The novel takes place on Guernsey Island, which lies off the coast of England, and in World War 2 was occupied by the Germans. The islanders who did not evacuate soon were overwhelmed by the German soldiers, and during the next years suffered starvation, imprisonment, punishment, and many other indignities as an occupied island. This is just one part of the story.
Cat Rozier opens up the story by admitting to killing her friend Nic late one night during a fight on the cliffs. Nic went over the edge and Cat is the only witness. The town thinks Nic was drunk and fell to her death. Only Cat knows the truth, and she tells the story leading up to Nic's death and it is intertwined with the story of Emile Rozier, Cat's father. Emile is dead, but he dedicated his life to uncovering the real facts of the occupation of Guernsey Island in hopes of redeeming his brother Charlie's undeserving bad reputation from one act of stupidity during the Occupation.
Oh, it gets good! Cat is drawn into a friendship with Nic, who soon has Cat drinking, staying out late, and behaving badly. Nic is a nasty bit of work, and she has no trouble manipulating Cat into doing what she wants. Cat's story of before Nic's death, and the days following it are fascinating, and it all culminates with some explosive and surprising secrets that come to light as Cat reads her father's papers and starts to put things together. Secrets abound!

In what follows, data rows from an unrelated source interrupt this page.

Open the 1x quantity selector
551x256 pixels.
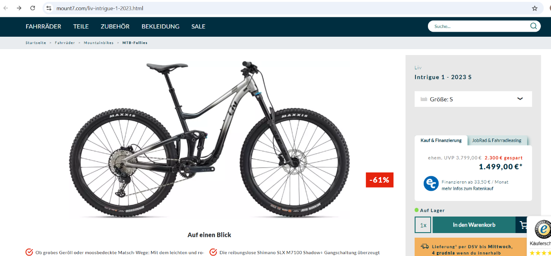423,225
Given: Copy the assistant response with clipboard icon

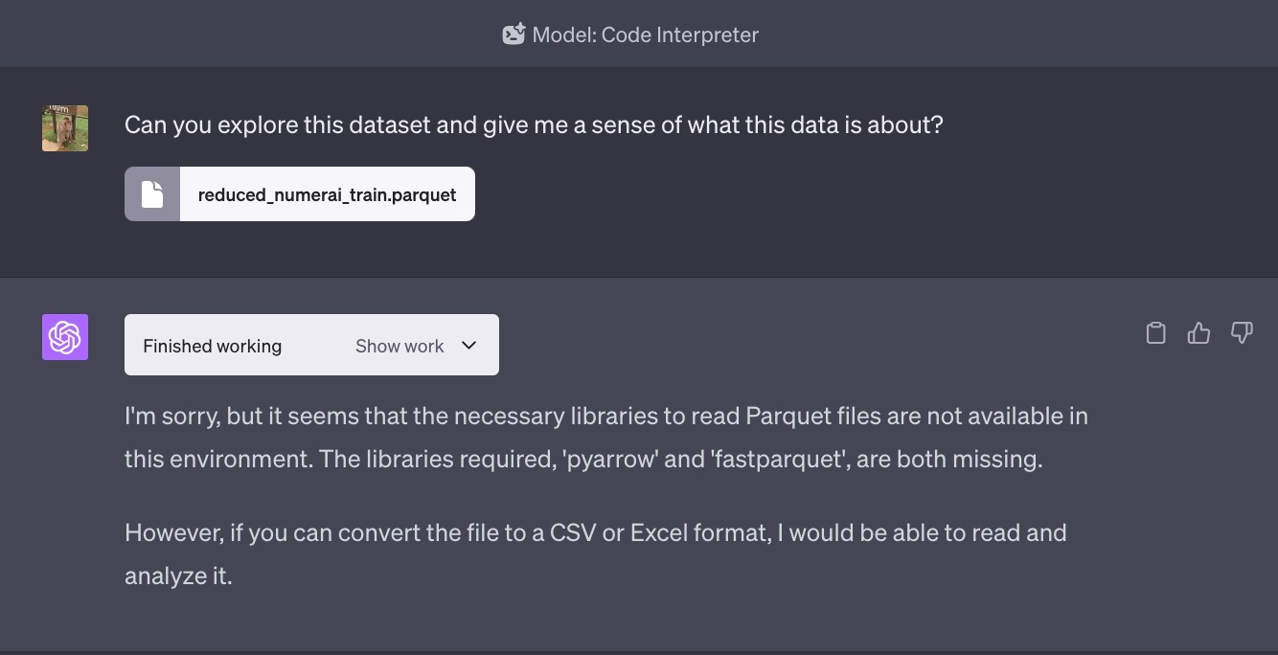Looking at the screenshot, I should tap(1156, 332).
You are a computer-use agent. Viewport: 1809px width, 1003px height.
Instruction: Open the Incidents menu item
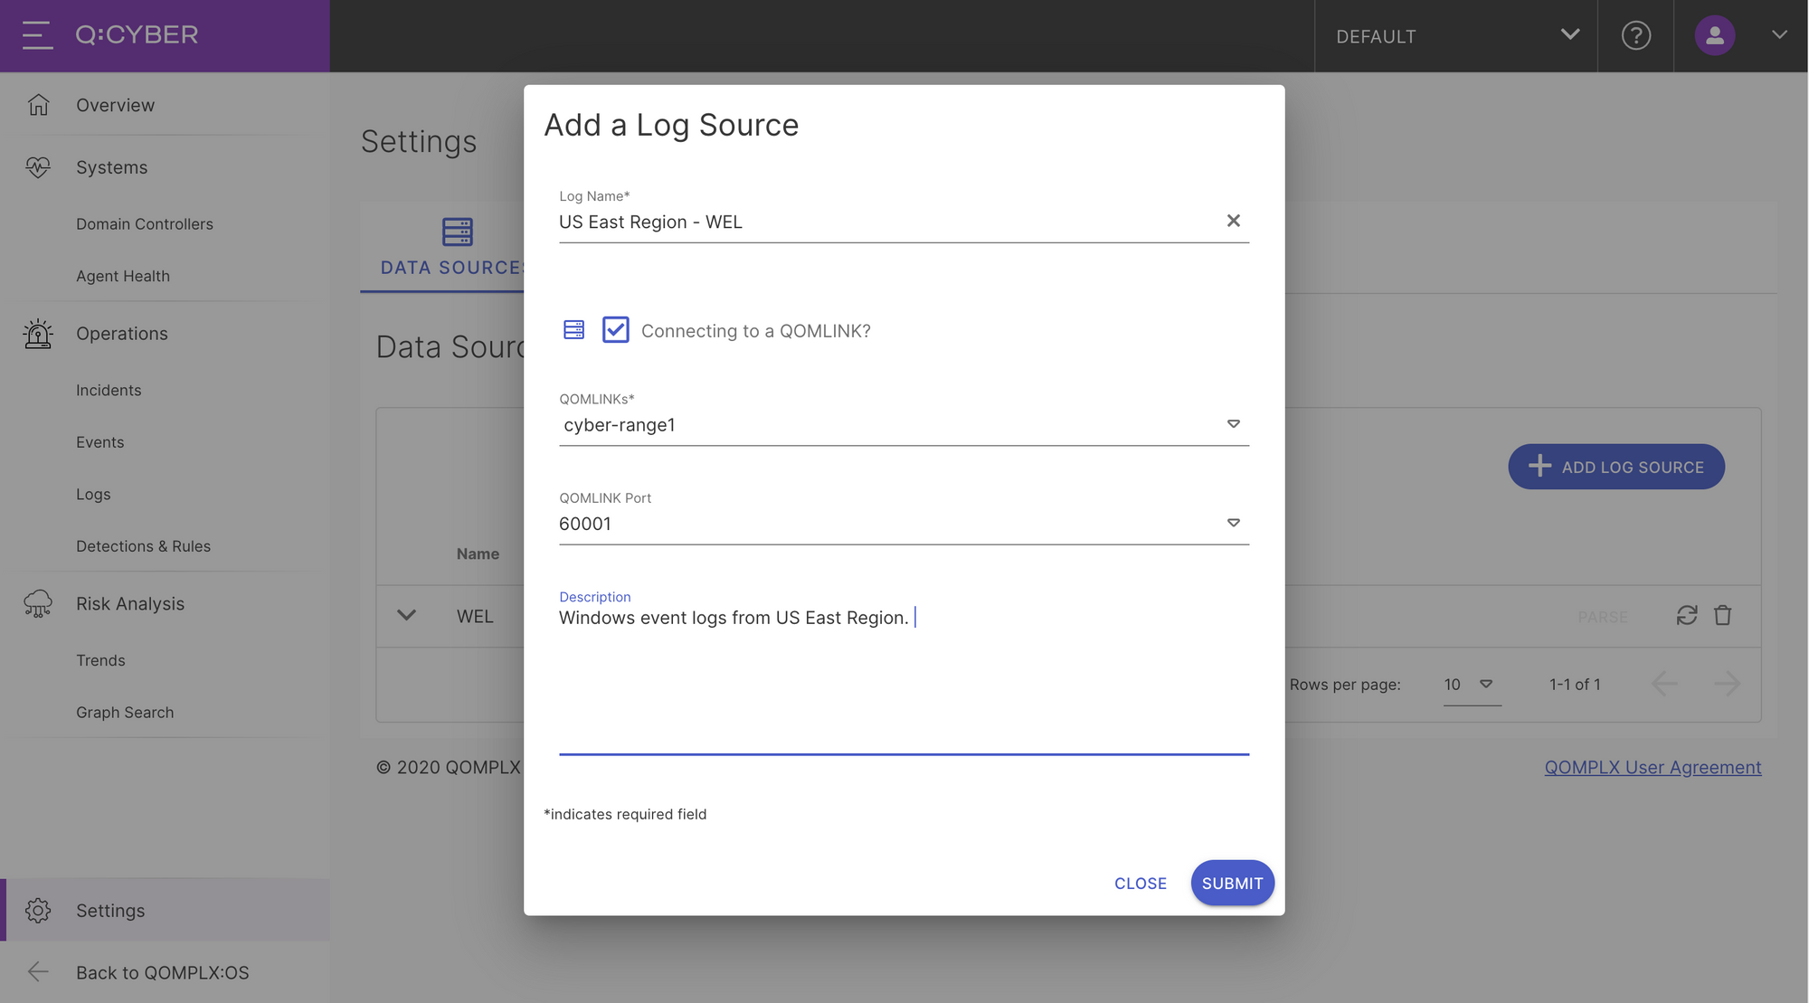point(109,389)
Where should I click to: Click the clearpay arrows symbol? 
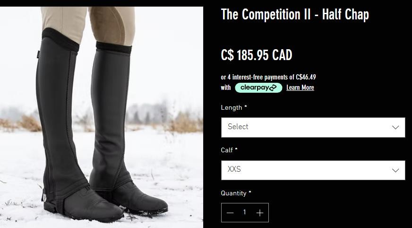click(x=272, y=88)
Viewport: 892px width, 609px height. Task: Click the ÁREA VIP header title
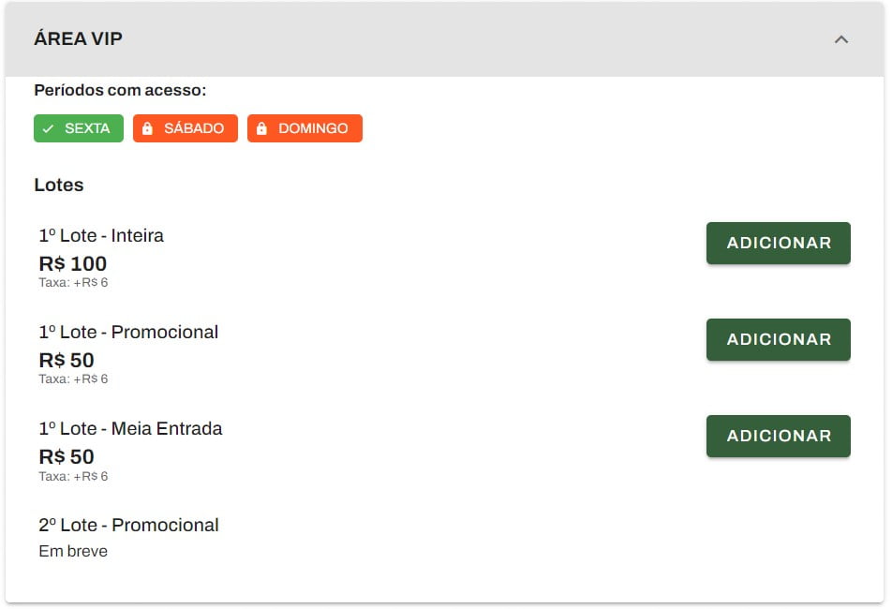[x=78, y=38]
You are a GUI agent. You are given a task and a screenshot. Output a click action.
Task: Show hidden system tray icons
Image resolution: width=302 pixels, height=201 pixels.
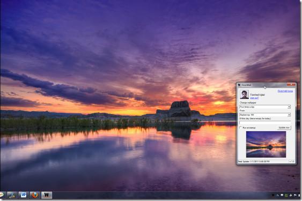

I enjoyed this novel--Cat is a kick. She feels guilty about what happened to Nic, but also realizes that it really came as no surprise, since so much death and destruction had happened on the Island. People have tried desperately to forget what happened during the Occupation, but it's 1985, and guilt, shame, and anger still linger in the residents.
This was certainly a book that twisted along a surprising path, leading to a cliff at the end. If you want to read a story that isn't all sweetness and nice, but shows the after effects of war on a group of people, then pick this up.